>>>
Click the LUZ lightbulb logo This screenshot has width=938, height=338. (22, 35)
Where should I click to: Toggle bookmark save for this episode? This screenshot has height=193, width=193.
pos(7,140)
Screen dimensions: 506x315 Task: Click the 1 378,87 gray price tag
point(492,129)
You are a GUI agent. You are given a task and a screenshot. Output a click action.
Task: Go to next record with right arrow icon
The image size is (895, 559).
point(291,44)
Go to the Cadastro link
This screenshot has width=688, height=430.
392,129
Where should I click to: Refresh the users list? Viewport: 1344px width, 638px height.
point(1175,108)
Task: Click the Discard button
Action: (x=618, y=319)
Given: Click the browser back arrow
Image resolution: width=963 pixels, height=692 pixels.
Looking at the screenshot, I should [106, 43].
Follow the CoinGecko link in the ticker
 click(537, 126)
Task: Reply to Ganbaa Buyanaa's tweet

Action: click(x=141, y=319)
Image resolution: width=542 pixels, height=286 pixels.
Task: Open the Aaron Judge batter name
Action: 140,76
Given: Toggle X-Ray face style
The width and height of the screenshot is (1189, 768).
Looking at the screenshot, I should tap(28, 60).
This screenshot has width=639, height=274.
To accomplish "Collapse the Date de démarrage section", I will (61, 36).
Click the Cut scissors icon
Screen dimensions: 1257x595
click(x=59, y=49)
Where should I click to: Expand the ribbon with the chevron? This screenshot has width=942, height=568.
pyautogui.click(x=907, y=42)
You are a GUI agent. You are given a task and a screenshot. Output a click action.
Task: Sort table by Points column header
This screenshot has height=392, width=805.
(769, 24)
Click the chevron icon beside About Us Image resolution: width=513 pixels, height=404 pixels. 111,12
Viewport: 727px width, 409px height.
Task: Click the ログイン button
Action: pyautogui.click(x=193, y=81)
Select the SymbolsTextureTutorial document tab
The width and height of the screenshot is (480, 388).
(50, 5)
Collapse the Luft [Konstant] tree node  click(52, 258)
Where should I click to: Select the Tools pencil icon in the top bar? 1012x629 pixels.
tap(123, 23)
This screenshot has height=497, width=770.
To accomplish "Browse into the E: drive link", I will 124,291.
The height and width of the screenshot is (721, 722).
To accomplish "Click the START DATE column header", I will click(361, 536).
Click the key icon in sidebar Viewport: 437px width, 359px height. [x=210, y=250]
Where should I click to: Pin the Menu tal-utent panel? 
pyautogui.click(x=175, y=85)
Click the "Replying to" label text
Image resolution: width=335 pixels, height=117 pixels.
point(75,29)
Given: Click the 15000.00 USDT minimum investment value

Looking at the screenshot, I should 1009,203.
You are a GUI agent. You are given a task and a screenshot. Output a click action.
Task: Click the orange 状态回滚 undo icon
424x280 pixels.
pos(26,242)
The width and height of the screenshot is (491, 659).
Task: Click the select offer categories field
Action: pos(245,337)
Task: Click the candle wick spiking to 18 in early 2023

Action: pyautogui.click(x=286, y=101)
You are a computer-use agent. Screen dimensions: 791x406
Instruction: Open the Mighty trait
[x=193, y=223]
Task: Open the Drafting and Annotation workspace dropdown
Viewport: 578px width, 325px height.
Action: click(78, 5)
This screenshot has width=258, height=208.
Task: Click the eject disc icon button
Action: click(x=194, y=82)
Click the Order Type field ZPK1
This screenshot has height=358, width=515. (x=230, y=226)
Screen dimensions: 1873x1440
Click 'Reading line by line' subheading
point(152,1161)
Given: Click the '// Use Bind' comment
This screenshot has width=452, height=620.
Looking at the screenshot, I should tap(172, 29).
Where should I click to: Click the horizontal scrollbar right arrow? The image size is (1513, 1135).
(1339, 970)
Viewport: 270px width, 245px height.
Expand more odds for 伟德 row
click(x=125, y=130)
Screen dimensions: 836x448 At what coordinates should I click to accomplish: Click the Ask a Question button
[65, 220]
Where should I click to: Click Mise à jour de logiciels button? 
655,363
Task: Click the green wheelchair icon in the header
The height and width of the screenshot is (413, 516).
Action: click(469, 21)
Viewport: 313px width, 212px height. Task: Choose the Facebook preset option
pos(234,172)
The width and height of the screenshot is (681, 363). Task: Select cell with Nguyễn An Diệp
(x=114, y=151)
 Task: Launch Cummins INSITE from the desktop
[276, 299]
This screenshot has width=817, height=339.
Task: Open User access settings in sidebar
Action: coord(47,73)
<<<
### EXERCISE OBJECTIVE:
Lay out the material from the line that has "Screen dimensions: 506x315" through the line that has "click(537, 126)" as a Markdown table with the columns Row and Material line. Number each row and leave out any blank lines.

### SOLUTION BELOW:
| Row | Material line |
|---|---|
| 1 | Screen dimensions: 506x315 Task: Click the 1 378,87 gray price tag |
| 2 | point(492,129) |
| 3 | You are a GUI agent. You are given a task and a screenshot. Output a click action. |
| 4 | Task: Go to next record with right arrow icon |
| 5 | The image size is (895, 559). |
| 6 | point(291,44) |
| 7 | Go to the Cadastro link |
| 8 | This screenshot has width=688, height=430. |
| 9 | 392,129 |
| 10 | Where should I click to: Refresh the users list? Viewport: 1344px width, 638px height. |
| 11 | point(1175,108) |
| 12 | Task: Click the Discard button |
| 13 | Action: (x=618, y=319) |
| 14 | Given: Click the browser back arrow |
| 15 | Image resolution: width=963 pixels, height=692 pixels. |
| 16 | Looking at the screenshot, I should [106, 43]. |
| 17 | Follow the CoinGecko link in the ticker |
| 18 |  click(537, 126) |